* **BLOCO DE TEXTO**:
┄┄┄┄┄┄┄┄┄┄┄┄┄┄┄┄┄┄┄┄

Os pesquisadores testaram, ainda, o potencial repelente do óleo de copaíba diluído em um solvente (hexano) para entender se também funcionava e tiveram resultado positivo.
Para garantir que os insetos fossem expostos aos aromas de forma semelhante ao que acontece na natureza, os cientistas desenvolveram e aperfeiçoaram um liberador dinâmico (difusor) para disseminar os compostos em uma arena em que o inseto fica confinado, caminhando e fazendo escolhas a favor ou contra os aromas ofertados a ele.

┄┄┄┄┄┄┄┄┄┄┄┄┄┄┄┄┄┄┄┄

(Entradas de dados salvas)
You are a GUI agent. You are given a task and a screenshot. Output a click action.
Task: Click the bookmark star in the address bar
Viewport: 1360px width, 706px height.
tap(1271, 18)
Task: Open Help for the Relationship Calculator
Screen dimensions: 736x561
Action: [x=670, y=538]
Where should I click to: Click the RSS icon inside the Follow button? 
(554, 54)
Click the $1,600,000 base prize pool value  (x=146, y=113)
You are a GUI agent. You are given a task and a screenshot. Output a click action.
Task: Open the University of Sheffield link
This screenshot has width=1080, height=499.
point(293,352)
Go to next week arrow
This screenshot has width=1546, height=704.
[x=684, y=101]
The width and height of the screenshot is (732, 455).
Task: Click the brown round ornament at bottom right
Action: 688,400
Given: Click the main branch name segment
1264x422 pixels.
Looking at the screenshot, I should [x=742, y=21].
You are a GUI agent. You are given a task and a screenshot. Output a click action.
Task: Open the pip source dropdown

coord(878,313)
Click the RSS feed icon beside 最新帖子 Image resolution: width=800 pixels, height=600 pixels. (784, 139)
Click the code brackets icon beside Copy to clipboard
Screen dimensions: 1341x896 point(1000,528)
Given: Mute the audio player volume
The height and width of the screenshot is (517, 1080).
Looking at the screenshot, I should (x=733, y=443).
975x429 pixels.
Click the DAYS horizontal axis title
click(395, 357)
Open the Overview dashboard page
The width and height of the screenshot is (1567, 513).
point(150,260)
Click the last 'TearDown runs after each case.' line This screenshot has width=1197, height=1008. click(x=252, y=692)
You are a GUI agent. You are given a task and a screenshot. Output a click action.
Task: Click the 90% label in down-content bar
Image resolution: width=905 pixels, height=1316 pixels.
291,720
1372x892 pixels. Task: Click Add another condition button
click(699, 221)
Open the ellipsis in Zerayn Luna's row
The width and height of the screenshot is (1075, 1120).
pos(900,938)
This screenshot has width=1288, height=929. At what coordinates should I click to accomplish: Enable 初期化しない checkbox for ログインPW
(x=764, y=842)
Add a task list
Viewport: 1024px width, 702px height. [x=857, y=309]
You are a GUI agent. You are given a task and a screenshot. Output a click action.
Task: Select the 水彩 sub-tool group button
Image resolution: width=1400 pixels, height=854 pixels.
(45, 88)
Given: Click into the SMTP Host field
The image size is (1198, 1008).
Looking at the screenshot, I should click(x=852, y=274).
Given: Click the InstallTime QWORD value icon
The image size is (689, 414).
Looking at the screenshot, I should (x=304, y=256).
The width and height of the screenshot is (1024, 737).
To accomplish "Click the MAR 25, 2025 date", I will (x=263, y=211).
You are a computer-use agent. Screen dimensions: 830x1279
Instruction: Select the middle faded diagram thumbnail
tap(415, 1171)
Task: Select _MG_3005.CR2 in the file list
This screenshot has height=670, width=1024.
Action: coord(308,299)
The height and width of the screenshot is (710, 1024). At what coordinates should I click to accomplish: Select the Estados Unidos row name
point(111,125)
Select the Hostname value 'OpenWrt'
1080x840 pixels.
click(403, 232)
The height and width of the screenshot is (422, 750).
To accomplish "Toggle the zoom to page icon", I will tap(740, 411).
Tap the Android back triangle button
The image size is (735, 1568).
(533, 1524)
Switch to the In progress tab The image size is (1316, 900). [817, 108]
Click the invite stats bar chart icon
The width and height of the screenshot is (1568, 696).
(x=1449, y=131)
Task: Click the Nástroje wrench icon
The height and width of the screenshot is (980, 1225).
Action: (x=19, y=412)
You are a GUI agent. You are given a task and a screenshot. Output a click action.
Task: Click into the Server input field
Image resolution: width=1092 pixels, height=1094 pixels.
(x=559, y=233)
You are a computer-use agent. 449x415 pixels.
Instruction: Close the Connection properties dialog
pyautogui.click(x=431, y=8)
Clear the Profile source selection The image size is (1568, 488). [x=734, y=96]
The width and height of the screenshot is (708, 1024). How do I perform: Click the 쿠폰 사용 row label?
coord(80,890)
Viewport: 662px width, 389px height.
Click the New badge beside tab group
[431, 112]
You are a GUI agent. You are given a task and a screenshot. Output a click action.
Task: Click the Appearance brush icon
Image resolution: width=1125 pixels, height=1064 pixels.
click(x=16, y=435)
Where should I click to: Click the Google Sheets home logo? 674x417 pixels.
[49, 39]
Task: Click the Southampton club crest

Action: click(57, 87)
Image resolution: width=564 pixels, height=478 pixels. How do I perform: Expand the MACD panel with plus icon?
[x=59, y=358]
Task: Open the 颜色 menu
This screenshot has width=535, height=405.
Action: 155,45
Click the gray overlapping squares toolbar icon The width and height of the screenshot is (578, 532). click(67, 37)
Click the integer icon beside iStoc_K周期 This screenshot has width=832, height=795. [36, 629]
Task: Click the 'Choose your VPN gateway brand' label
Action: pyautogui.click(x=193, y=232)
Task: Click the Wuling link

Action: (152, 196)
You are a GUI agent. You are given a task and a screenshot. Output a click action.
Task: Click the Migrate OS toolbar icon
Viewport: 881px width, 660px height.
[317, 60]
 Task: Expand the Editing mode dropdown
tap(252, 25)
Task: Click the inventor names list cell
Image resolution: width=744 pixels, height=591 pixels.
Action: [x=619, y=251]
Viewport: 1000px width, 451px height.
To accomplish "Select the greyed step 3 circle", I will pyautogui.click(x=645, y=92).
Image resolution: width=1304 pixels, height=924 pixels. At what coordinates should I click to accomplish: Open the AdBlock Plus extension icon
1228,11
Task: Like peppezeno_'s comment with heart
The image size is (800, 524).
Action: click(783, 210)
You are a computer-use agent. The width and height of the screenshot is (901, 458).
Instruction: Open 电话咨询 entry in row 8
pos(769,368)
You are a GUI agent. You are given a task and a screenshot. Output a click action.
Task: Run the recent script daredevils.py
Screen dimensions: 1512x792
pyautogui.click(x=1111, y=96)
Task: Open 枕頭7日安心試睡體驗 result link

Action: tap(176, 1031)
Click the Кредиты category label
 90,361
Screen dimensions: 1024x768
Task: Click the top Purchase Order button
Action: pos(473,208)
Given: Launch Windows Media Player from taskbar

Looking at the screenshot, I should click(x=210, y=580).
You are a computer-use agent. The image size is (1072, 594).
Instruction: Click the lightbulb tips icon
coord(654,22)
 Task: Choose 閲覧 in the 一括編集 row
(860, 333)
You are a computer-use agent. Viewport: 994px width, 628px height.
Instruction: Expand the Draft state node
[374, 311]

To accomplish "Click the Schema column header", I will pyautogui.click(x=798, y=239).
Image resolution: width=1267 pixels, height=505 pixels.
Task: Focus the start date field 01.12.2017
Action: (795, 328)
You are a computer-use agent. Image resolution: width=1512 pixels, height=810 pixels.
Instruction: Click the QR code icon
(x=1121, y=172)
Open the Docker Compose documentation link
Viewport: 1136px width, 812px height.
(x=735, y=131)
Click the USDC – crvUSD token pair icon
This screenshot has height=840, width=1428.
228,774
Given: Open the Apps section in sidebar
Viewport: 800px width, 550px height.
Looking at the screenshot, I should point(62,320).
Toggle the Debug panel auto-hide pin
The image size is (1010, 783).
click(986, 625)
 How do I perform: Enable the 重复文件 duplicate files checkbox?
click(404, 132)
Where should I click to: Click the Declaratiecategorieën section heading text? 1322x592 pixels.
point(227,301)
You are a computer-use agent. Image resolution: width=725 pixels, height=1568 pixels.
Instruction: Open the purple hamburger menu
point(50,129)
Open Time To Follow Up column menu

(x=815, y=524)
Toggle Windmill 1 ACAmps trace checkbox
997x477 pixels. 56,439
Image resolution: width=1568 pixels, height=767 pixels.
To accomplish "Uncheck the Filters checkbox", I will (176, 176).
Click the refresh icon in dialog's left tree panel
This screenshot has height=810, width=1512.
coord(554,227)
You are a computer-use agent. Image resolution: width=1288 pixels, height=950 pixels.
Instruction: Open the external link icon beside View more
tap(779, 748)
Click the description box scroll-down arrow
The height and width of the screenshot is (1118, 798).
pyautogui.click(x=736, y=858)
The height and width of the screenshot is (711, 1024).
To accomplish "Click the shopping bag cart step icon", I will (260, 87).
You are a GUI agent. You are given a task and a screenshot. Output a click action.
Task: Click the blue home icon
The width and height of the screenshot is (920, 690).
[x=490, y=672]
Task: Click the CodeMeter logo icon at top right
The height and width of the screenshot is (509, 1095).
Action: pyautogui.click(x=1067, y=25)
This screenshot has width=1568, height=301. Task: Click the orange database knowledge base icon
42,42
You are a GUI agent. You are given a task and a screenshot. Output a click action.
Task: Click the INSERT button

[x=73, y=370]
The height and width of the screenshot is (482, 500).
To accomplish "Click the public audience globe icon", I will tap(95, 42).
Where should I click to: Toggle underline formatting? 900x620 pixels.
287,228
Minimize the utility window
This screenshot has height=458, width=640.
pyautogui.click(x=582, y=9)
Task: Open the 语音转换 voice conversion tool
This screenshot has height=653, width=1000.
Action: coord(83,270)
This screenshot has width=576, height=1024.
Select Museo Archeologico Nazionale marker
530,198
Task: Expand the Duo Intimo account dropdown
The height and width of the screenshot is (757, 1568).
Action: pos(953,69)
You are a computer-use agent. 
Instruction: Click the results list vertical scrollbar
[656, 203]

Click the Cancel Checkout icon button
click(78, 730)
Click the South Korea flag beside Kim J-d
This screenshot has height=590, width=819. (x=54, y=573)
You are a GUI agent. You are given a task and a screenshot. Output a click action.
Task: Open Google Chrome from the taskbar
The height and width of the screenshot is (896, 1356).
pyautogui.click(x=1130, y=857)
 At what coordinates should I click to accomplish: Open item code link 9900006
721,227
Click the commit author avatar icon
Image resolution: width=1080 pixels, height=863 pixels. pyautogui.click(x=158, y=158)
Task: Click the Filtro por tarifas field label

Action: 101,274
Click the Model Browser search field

┄┄┄┄┄┄┄┄┄┄┄┄┄┄┄┄┄┄┄┄

* **A FAZER**:
A) Resuma em duas frases o trecho sobre o óleo de copaíba.
B) Por favor, dê continuidade ao trecho sobre o óleo de copaíba a partir da última frase.
A listagem vem de outra fonte.

* **PROBLEMAS RESOLVIDOS**:
A) Os pesquisadores testaram o potencial repelente do óleo de copaíba diluído em hexano e tiveram resultado positivo. Para expor os insetos aos aromas de modo semelhante ao que ocorre na natureza, desenvolveram um difusor que dissemina os compostos em uma arena onde o inseto confinado escolhe a favor ou contra os aromas.

B)
“As substâncias que integram o composto têm tempos de volatilização diferentes, assim não podíamos, por exemplo, embeber um algodão com o fluido contendo as moléculas e deixar na arena. Usamos uma pequena lamparina de vidro, fechada em cima, com um pavio de algodão que vai puxando o líquido de dentro do frasco e liberando para dentro da arena usada para avaliar o comportamento do psilídeo”, explica o professor Walter Leal, pesquisador da Universidade da Califórnia em Davis e colaborador do projeto. “Testamos com a ajuda desse difusor tanto o óleo de copaíba quanto as moléculas individualmente, bem como em misturas de duas ou três moléculas.”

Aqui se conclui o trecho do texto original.